Il ajoute que cela était particulièrement difficile, étant donné la petite taille de la MRC et le fait que l’efficacité du programme exigeait qu’une bonne proportion des principales unités de la flotte de la MRC allait soit entrer dans une importante période de radoub, être en plein dedans ou en sortir. « Une stratégie habilitante clé qui a facilité le succès du programme a été le passage stratégique d’un modèle d’instruction axé sur la plate-forme à un modèle d’instruction axé sur le marin, un changement qui a stimulé une grande innovation et donné lieu à l’élaboration de moyens plus flexibles de produire des équipages de navires hautement qualifiés et entraînés en peu de temps. »

Cela incluait l’instruction de certains marins à l’étranger en collaboration étroite avec des alliés dans le cadre d’un programme de coopération appelé Opération Regulus. « Grâce à une planification détaillée et à des processus innovateurs tels que ceux-ci, la MRC a été en mesure de satisfaire les engagements de défense qui lui sont assignés, comme le montre sa contribution continue à des engagements internationaux tels que l’Opération Artemis [mer d’Oman], l’Opération Caribbe [mer des Caraïbes] et, récemment, l’Opération Reassurance [mer Méditerranée], de dire le Cmdre McDonald.

Le programme s’est avéré un succès non seulement pour la MRC, mais aussi pour l’industrie, comme le montre l’acquisition récente du logiciel du système de gestion de combat CMS 330 (une composante importante du radoub de mi-vie) par une marine alliée qui mène parallèlement son propre programme de modernisation, explique le Cmdre McDonald.

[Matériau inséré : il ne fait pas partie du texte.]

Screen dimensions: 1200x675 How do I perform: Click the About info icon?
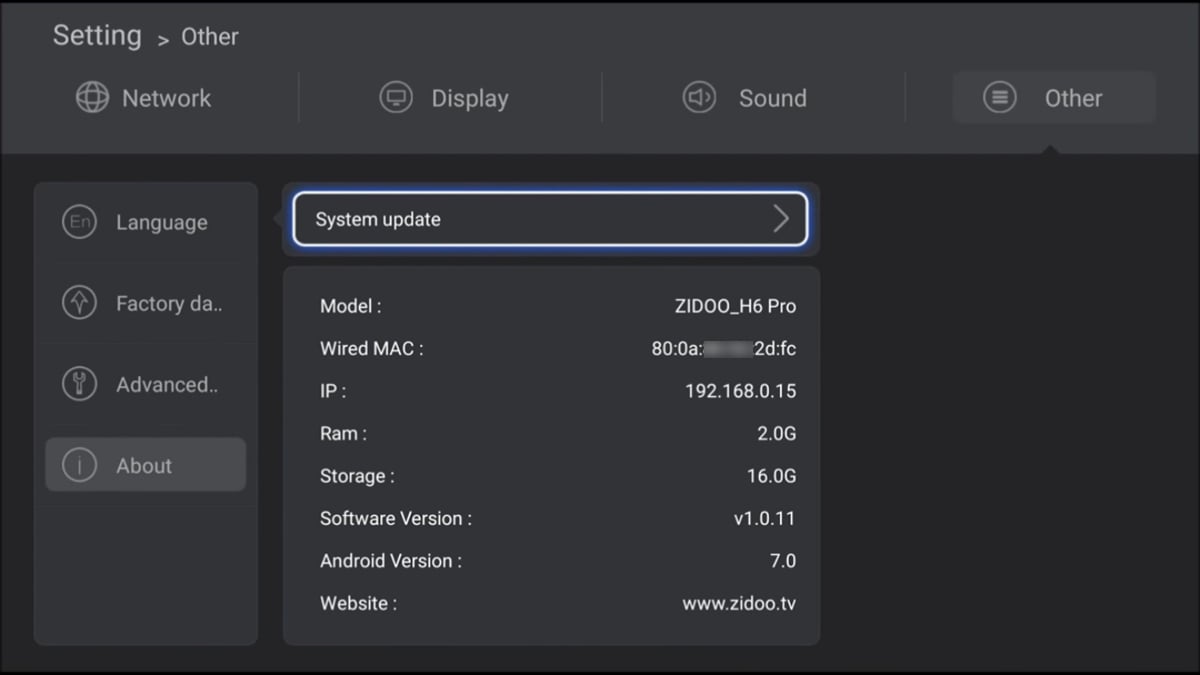coord(79,465)
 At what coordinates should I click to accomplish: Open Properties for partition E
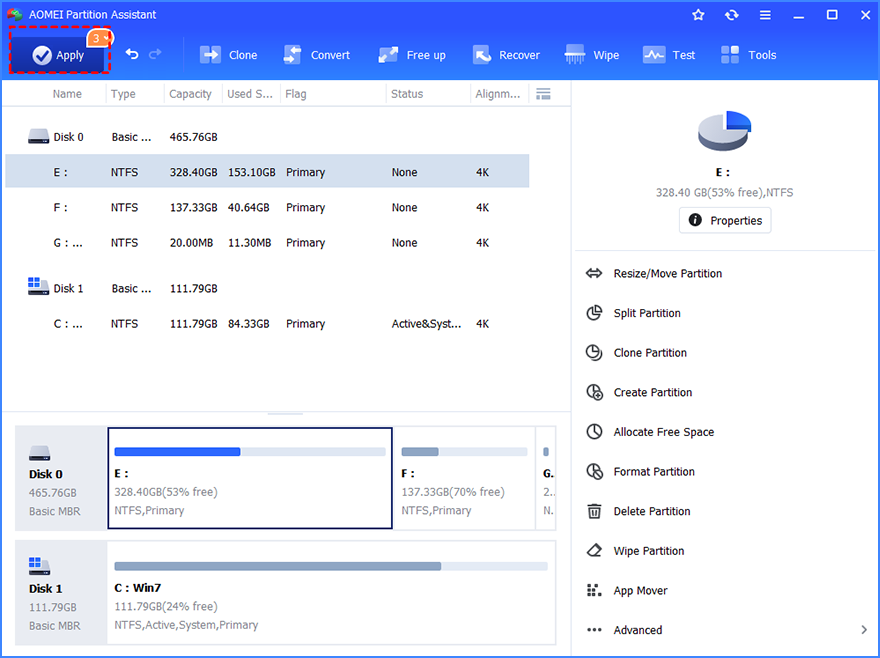point(725,221)
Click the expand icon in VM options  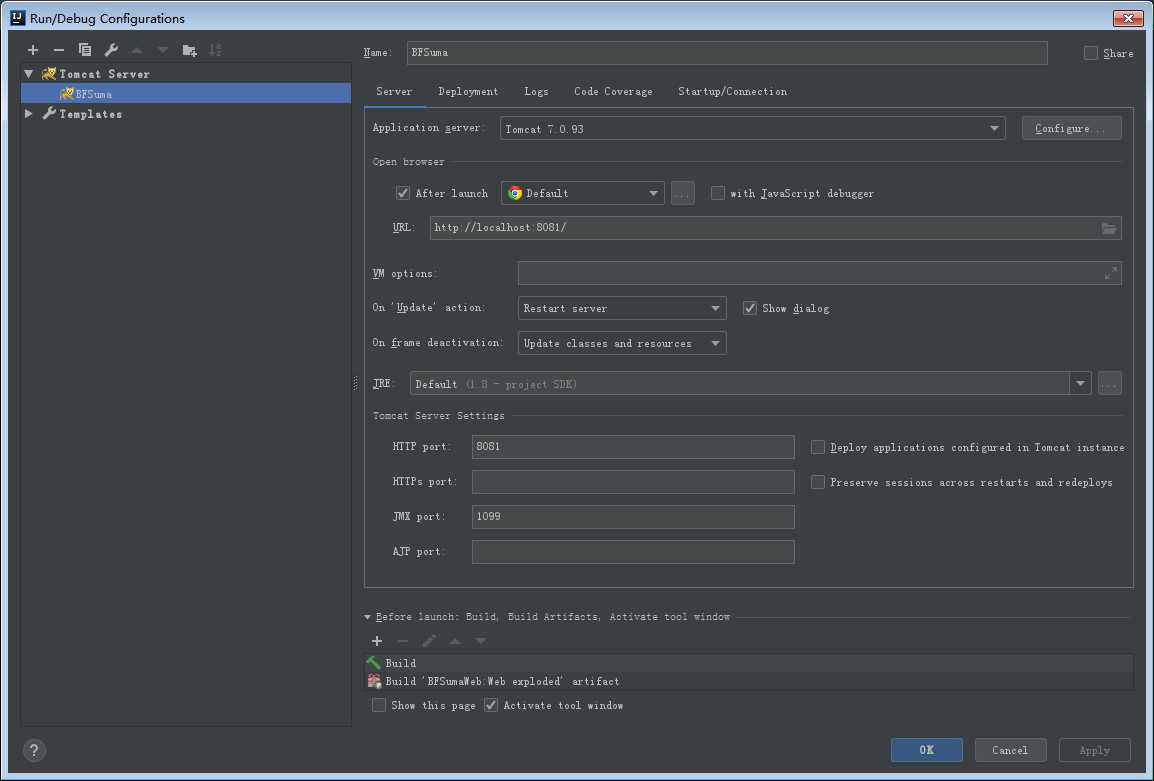[1110, 274]
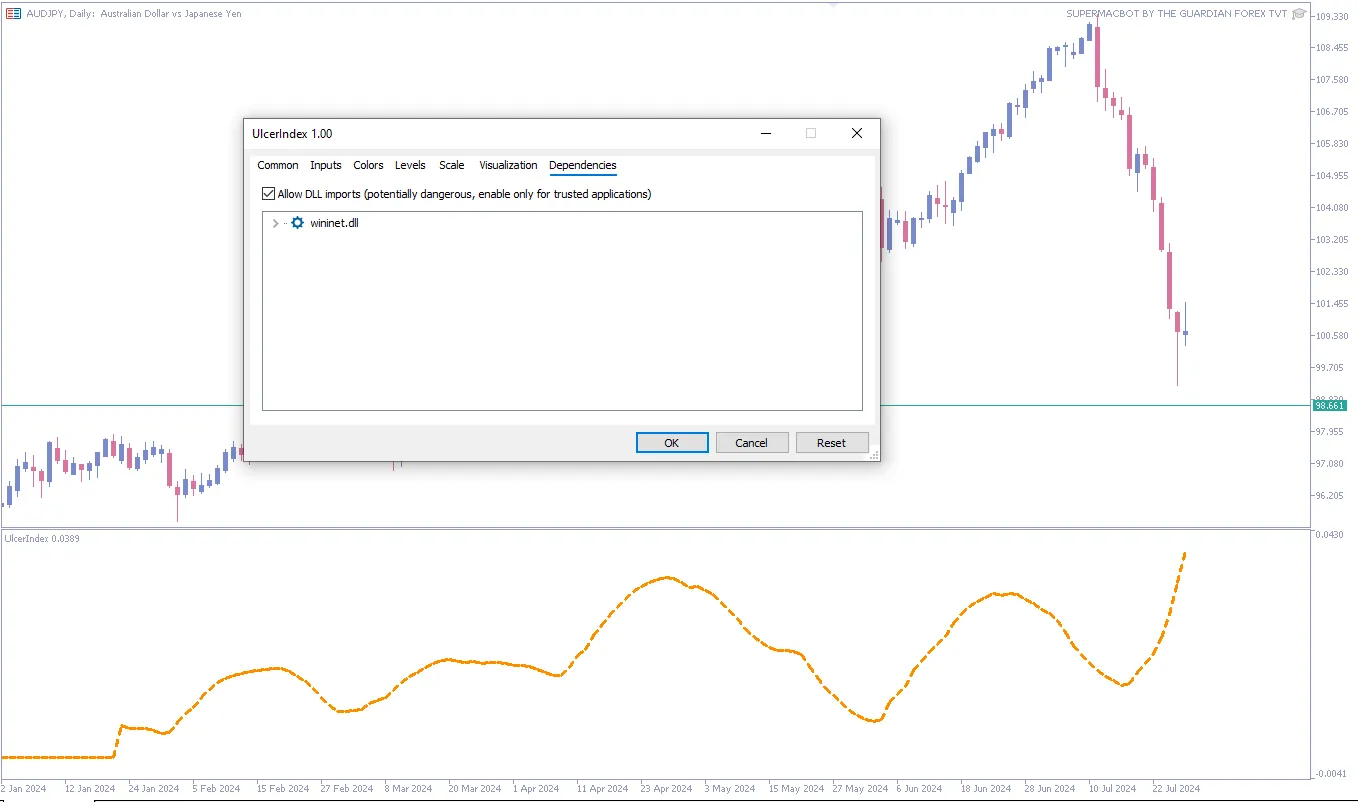Expand the wininet.dll tree node arrow
1358x802 pixels.
(x=275, y=223)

À l’aube de ce qui est pour la MRC le plus important effort de recapitalisation en temps de paix de son histoire, les leçons apprises et les relations établies durant le programme de MCH/FELEX profiteront directement à la Marine, lorsque viendra le moment pour les grands programmes de construction navale tels que ceux du navire de patrouille extracôtier et de l’Arctique (NPEA), du navire de soutien interarmées (NSI) et du bâtiment de combat de surface du Canada (BCSC) de commencer à tailler l’acier au cours des années à venir.